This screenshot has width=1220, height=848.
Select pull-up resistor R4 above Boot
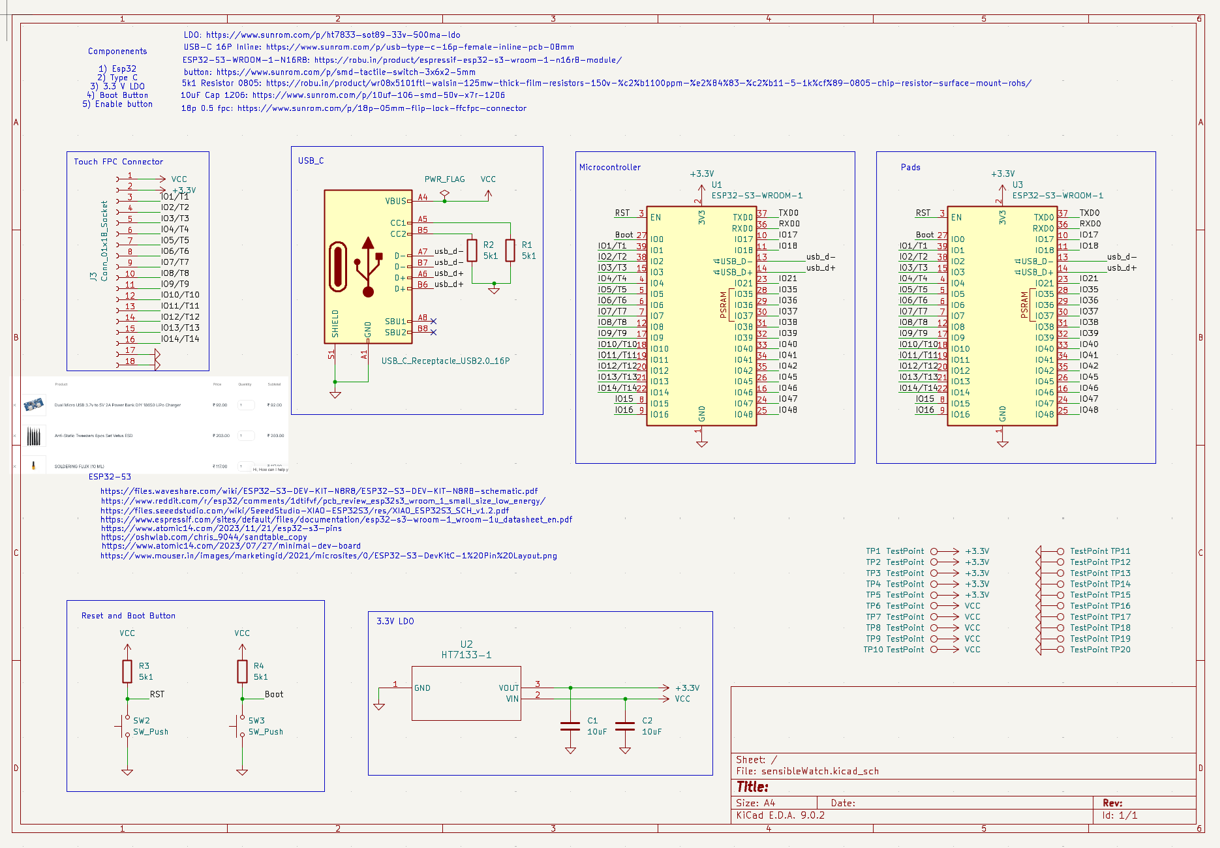tap(242, 671)
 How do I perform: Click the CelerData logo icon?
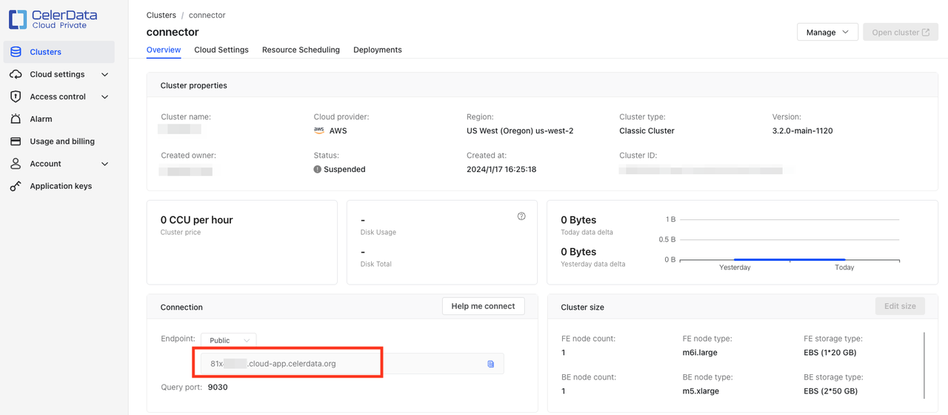18,19
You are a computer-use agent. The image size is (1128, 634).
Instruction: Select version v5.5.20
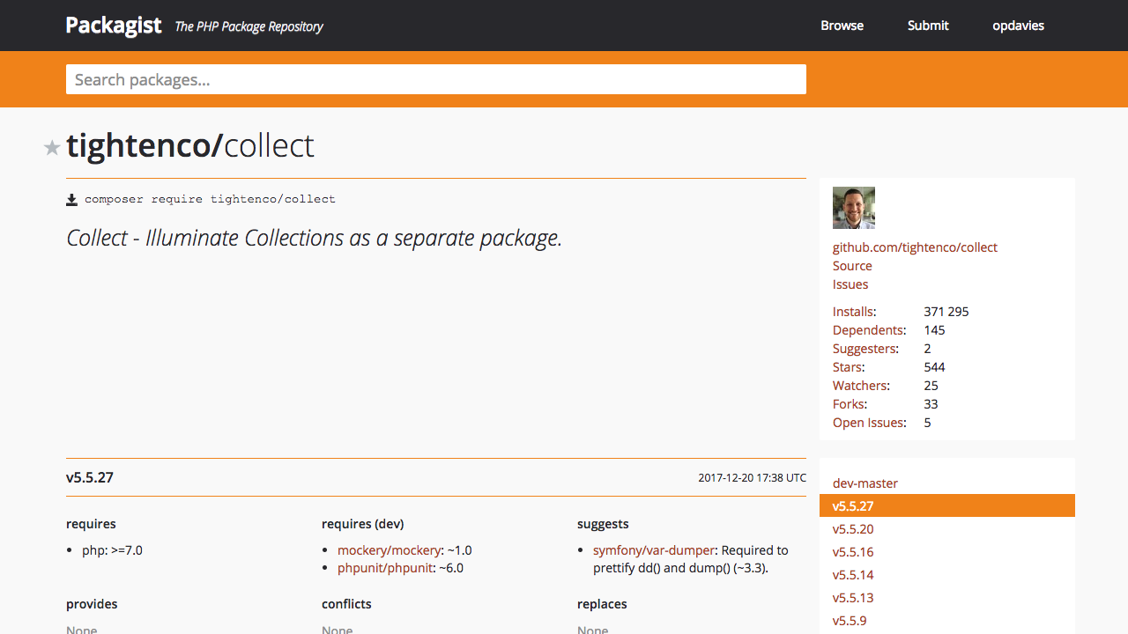tap(853, 529)
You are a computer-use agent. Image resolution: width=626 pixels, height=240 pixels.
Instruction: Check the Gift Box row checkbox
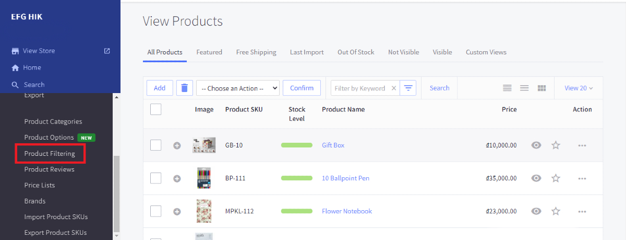[155, 145]
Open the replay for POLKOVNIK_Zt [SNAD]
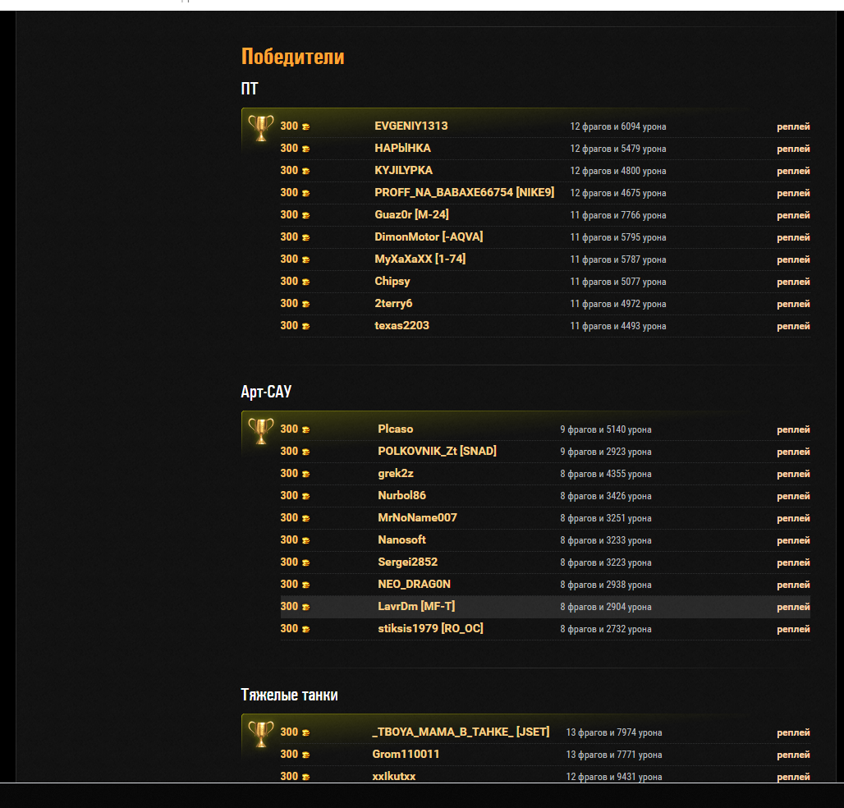This screenshot has height=808, width=844. pyautogui.click(x=793, y=452)
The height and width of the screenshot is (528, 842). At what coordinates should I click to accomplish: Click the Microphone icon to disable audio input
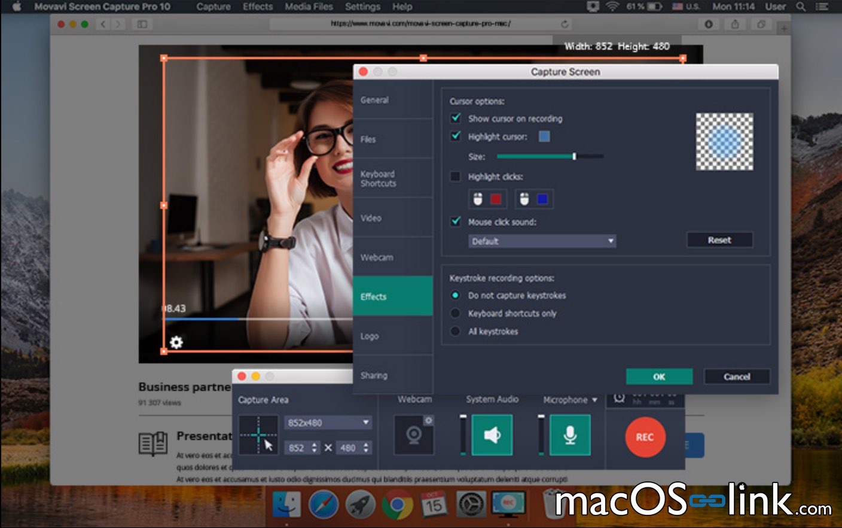pyautogui.click(x=569, y=435)
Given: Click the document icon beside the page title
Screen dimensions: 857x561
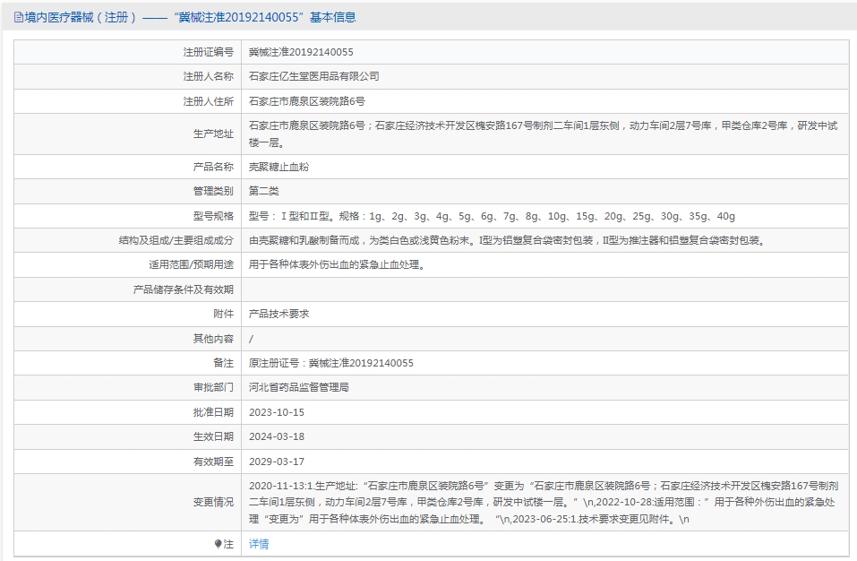Looking at the screenshot, I should coord(19,18).
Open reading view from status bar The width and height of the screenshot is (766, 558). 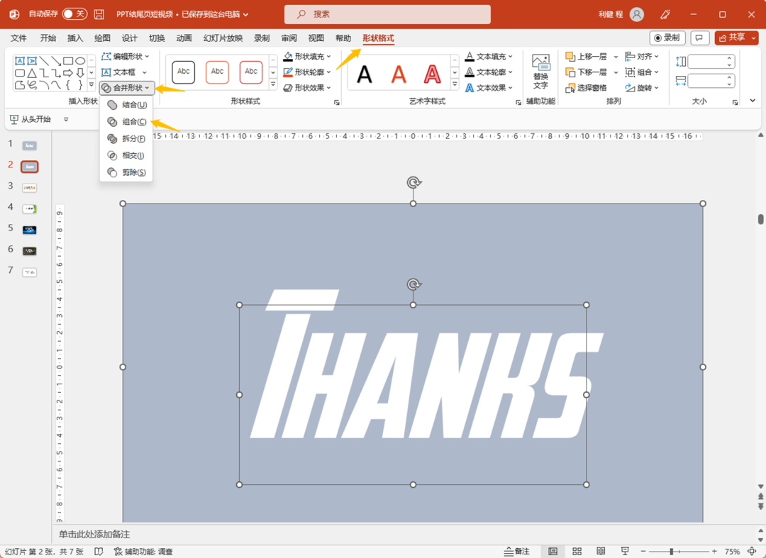[601, 551]
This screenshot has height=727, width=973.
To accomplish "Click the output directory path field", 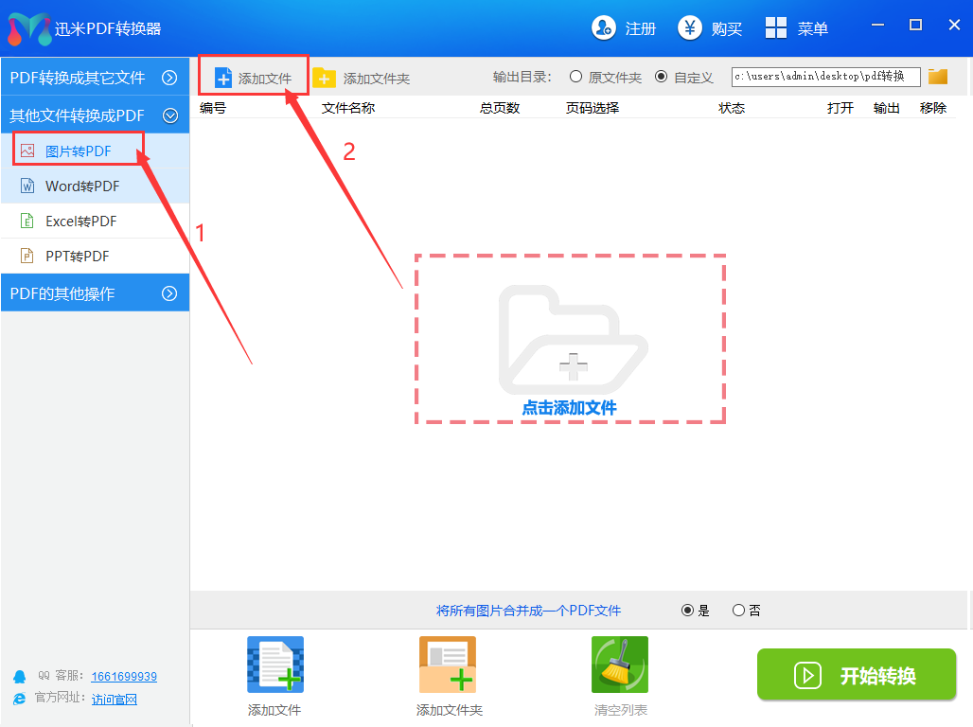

•••••

__GOAL OF THE EXERCISE__.
Within the listing above, find every line containing the string "agent" and return it.

__RESULT__.
You are a computer-use agent. The image size is (1128, 634).
You are a computer-use agent. Image resolution: width=626 pixels, height=240 pixels.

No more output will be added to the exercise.